In 1779, Portugal's currency situation was characterized by a complex and often unstable system, heavily influenced by the economic policies of the Prime Minister, the Marquis of Pombal, and the lasting impact of the 1755 Lisbon earthquake. The primary unit was the
Portuguese real (plural: réis), with values often expressed in the thousands (
milréis). However, the monetary landscape was a patchwork of both domestic and foreign coins. Gold coins like the
moeda (worth 4,800 réis) and the
peça (worth 6,400 réis) were used for large transactions and foreign trade, while silver and copper coins facilitated everyday commerce. A significant influx of Brazilian gold in the earlier part of the century had initially brought wealth but also contributed to inflation and a reliance on colonial resources.
The state of the currency was directly tied to Portugal's profound economic difficulties. The kingdom was deeply in debt from rebuilding Lisbon and financing the military, particularly during the ongoing War of the Spanish Succession (1775-1783), which strained the treasury. To raise funds, the Crown frequently resorted to debasement—reducing the precious metal content in coins—and issuing token copper currency. This led to a loss of confidence, frequent shortages of small change, and a disparity between the official face value of coins and their intrinsic metal value, causing disorder in trade and prices.

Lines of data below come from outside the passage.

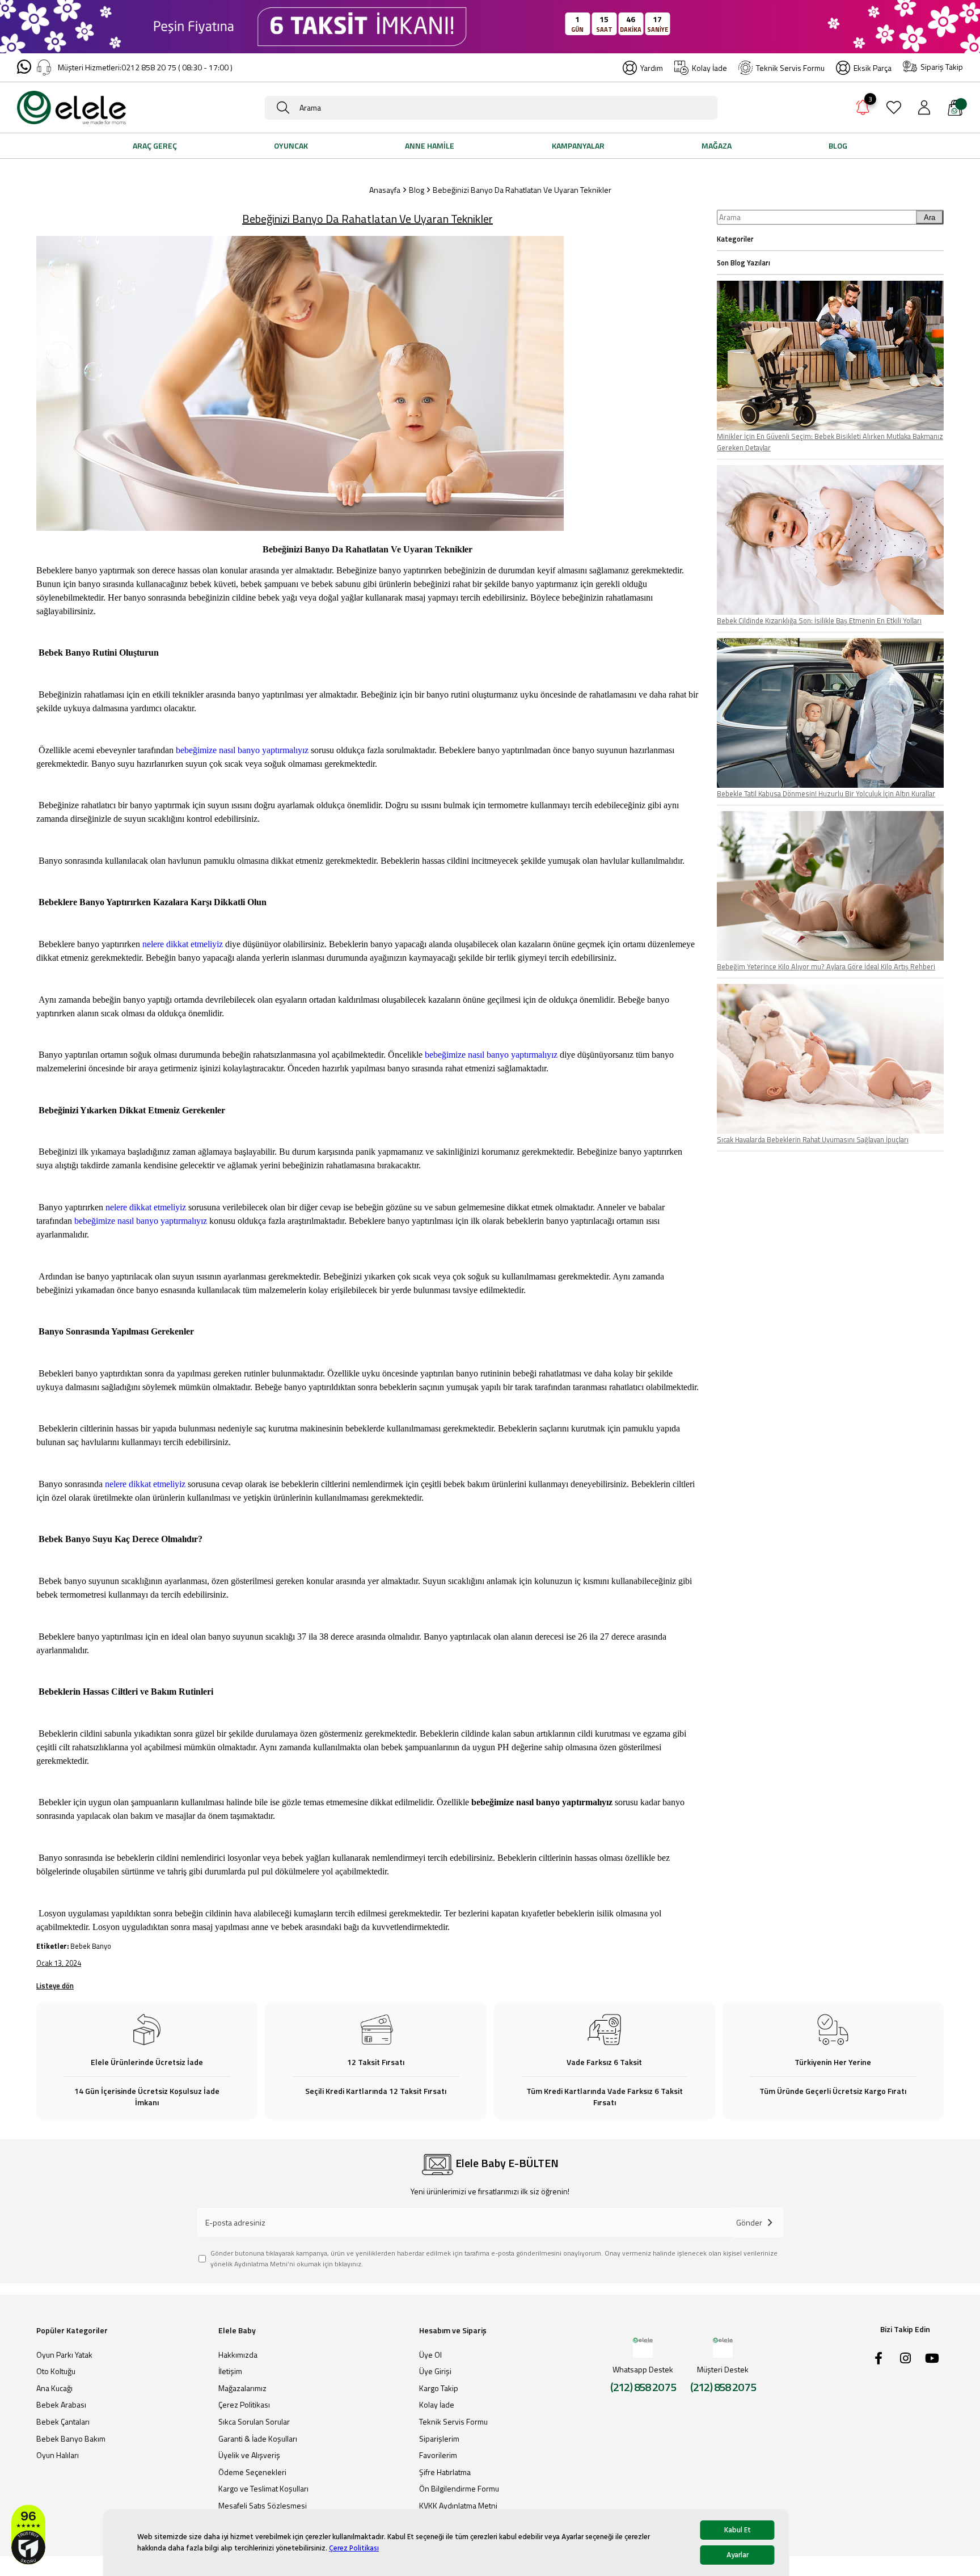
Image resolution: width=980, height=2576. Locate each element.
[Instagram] (905, 2358)
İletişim (230, 2371)
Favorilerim (438, 2455)
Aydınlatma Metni (261, 2263)
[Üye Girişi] (924, 107)
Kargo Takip (438, 2388)
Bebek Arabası (61, 2404)
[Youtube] (932, 2358)
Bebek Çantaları (63, 2421)
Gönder (749, 2222)
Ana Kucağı (54, 2388)
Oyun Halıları (57, 2455)
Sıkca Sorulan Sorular (254, 2421)
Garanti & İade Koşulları (257, 2438)
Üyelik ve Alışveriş (249, 2455)
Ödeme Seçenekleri (252, 2472)
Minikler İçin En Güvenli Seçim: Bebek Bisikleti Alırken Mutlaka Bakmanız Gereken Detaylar (830, 441)
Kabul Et (737, 2530)
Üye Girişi (435, 2371)
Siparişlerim (439, 2438)
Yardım (651, 68)
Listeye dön (55, 1985)
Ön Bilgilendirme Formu (459, 2488)
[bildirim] (862, 109)
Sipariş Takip (941, 67)
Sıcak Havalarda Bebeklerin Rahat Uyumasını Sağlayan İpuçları (813, 1139)
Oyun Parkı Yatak (64, 2354)
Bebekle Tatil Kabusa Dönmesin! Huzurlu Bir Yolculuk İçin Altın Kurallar (826, 793)
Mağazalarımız (242, 2388)
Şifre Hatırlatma (445, 2472)
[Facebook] (878, 2358)
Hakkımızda (237, 2354)
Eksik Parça (873, 68)
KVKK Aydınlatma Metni (458, 2505)
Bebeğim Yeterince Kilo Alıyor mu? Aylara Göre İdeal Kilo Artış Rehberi (826, 966)
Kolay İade (709, 68)
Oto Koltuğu (55, 2371)
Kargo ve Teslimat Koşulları (263, 2488)
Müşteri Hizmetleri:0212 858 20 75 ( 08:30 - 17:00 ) (145, 67)
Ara (929, 217)
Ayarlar (737, 2555)
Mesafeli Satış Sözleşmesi (262, 2505)
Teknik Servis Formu (790, 68)
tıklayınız (348, 2263)
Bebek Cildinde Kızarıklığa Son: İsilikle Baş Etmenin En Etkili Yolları (819, 620)
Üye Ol (430, 2354)
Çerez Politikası (354, 2548)
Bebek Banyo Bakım (70, 2438)
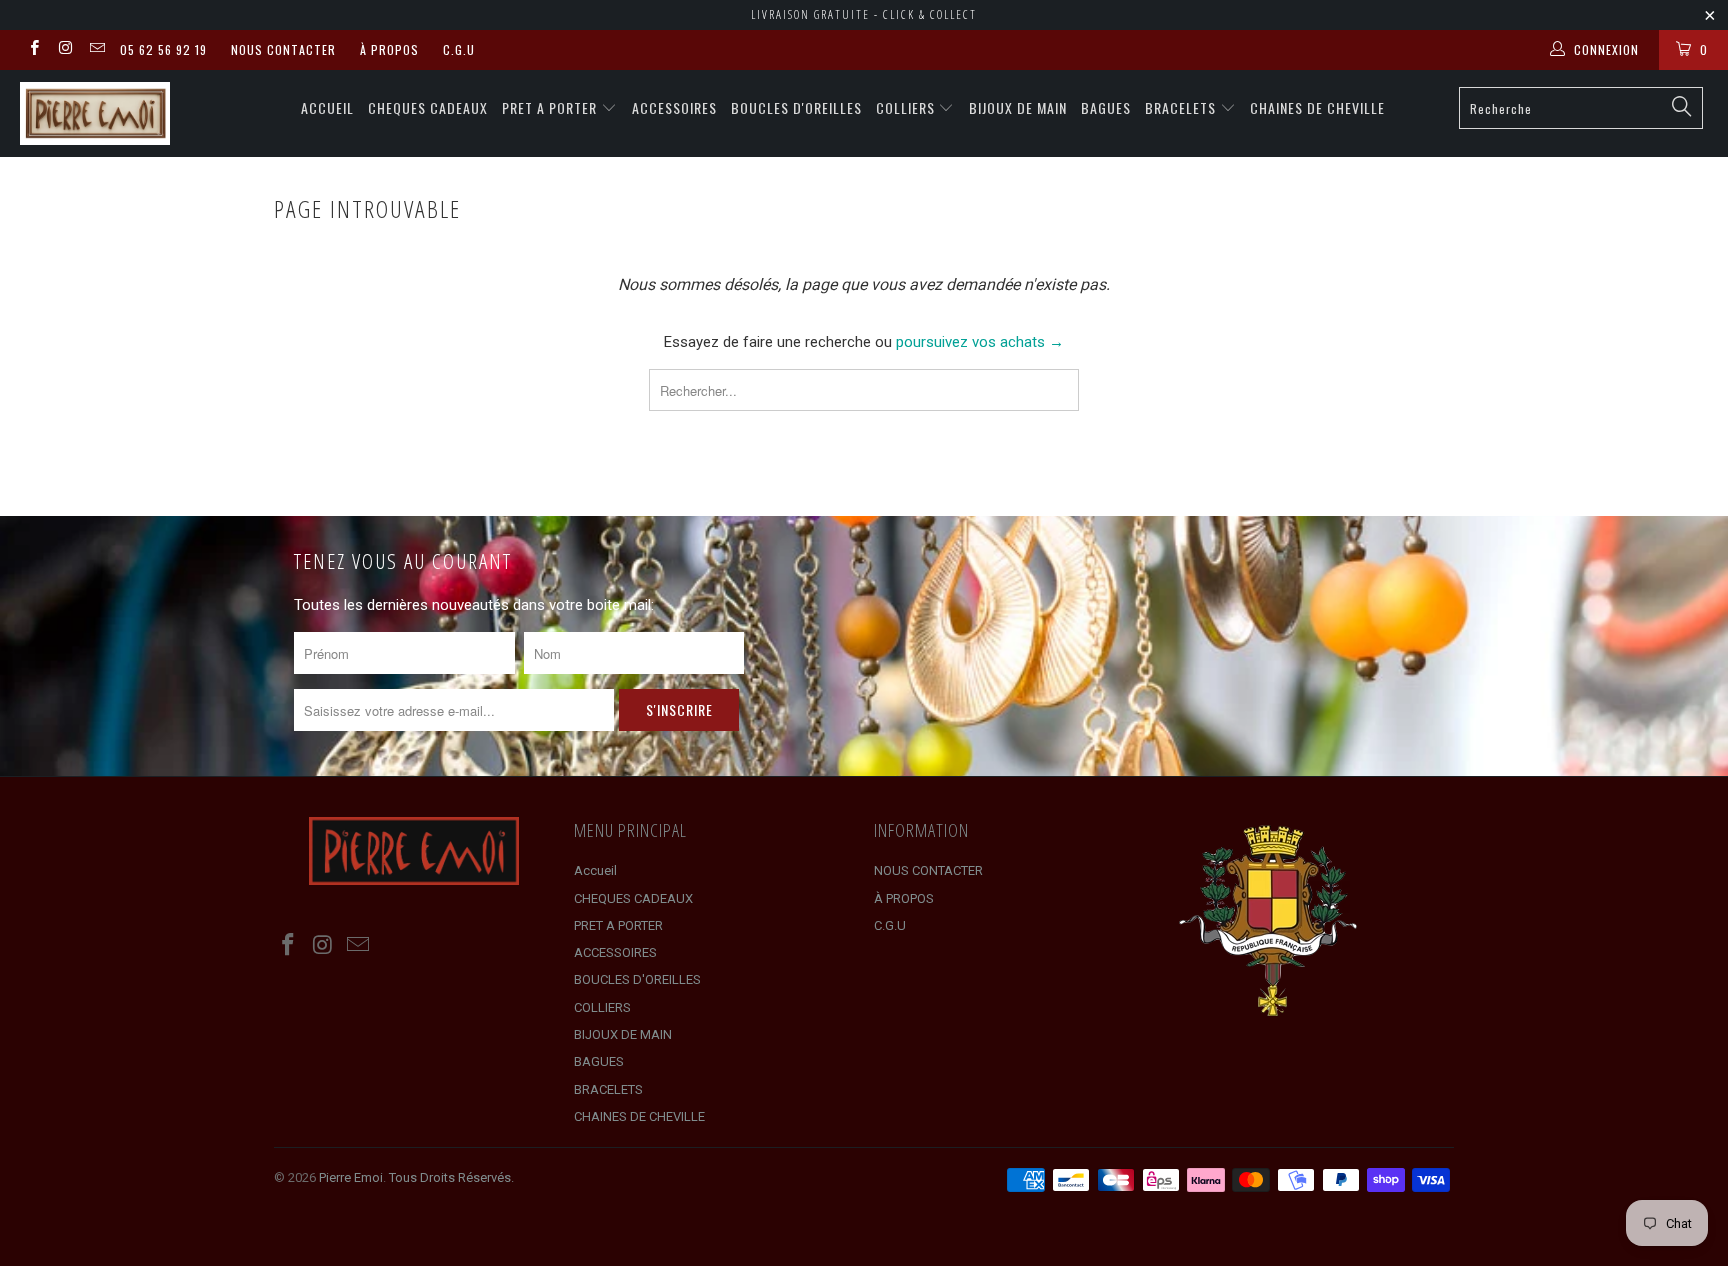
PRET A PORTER (551, 107)
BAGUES (1106, 107)
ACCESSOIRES (674, 107)
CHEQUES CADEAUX (428, 107)
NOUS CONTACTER (283, 49)
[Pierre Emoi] (148, 113)
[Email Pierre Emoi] (96, 50)
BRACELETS (1182, 107)
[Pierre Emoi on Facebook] (33, 50)
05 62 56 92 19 (163, 49)
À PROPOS (389, 49)
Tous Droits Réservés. (451, 1177)
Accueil (327, 107)
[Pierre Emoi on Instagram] (64, 50)
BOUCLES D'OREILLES (796, 107)
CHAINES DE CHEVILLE (1317, 107)
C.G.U (459, 49)
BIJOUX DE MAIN (1018, 107)
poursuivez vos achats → (980, 342)
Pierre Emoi (351, 1177)
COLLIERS (907, 107)
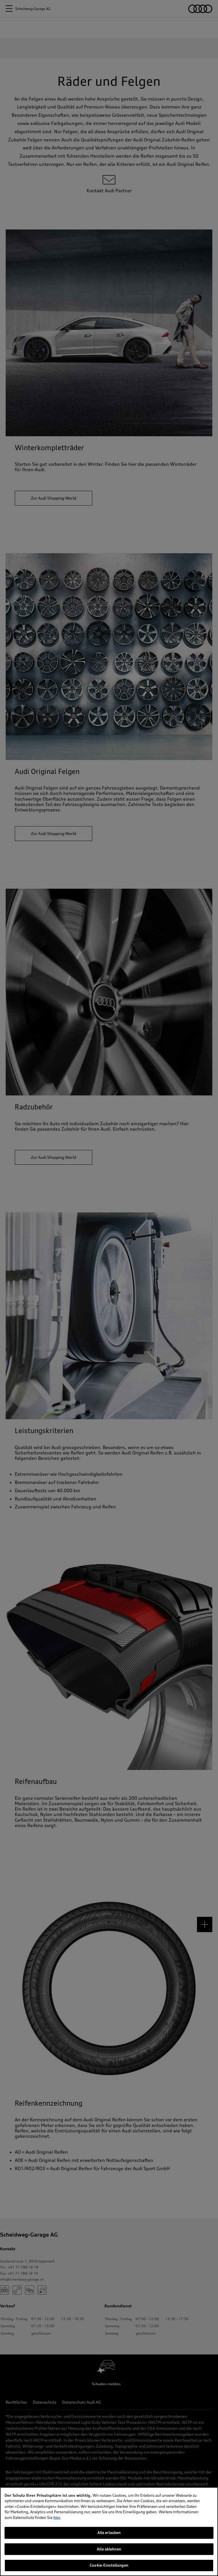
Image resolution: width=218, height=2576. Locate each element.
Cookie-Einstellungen (109, 2565)
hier (56, 2517)
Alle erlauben (109, 2532)
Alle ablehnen (109, 2549)
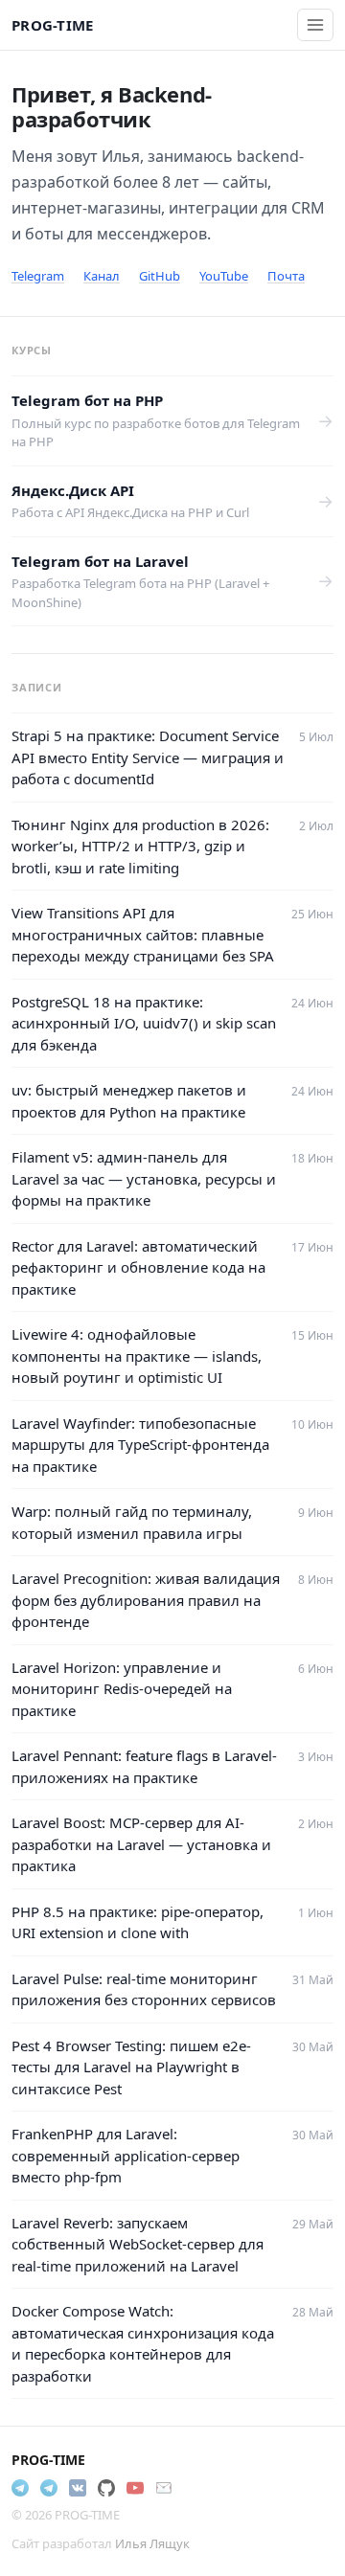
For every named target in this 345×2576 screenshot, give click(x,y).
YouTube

Furthermore, Portugal's economy was heavily dependent on trade with its colony, Brazil, and was constrained by the mercantilist policies of the time. The circulation of foreign coins, particularly Spanish silver
pesos and gold from Brazil, was common, reflecting Portugal's integration into Atlantic trade networks but also its vulnerability to external flows. In essence, the currency situation in 1779 reflected a monarchy struggling to manage its finances, with a monetary system that was functional yet fragile, underpinned by colonial wealth but burdened by war debt and inflationary practices.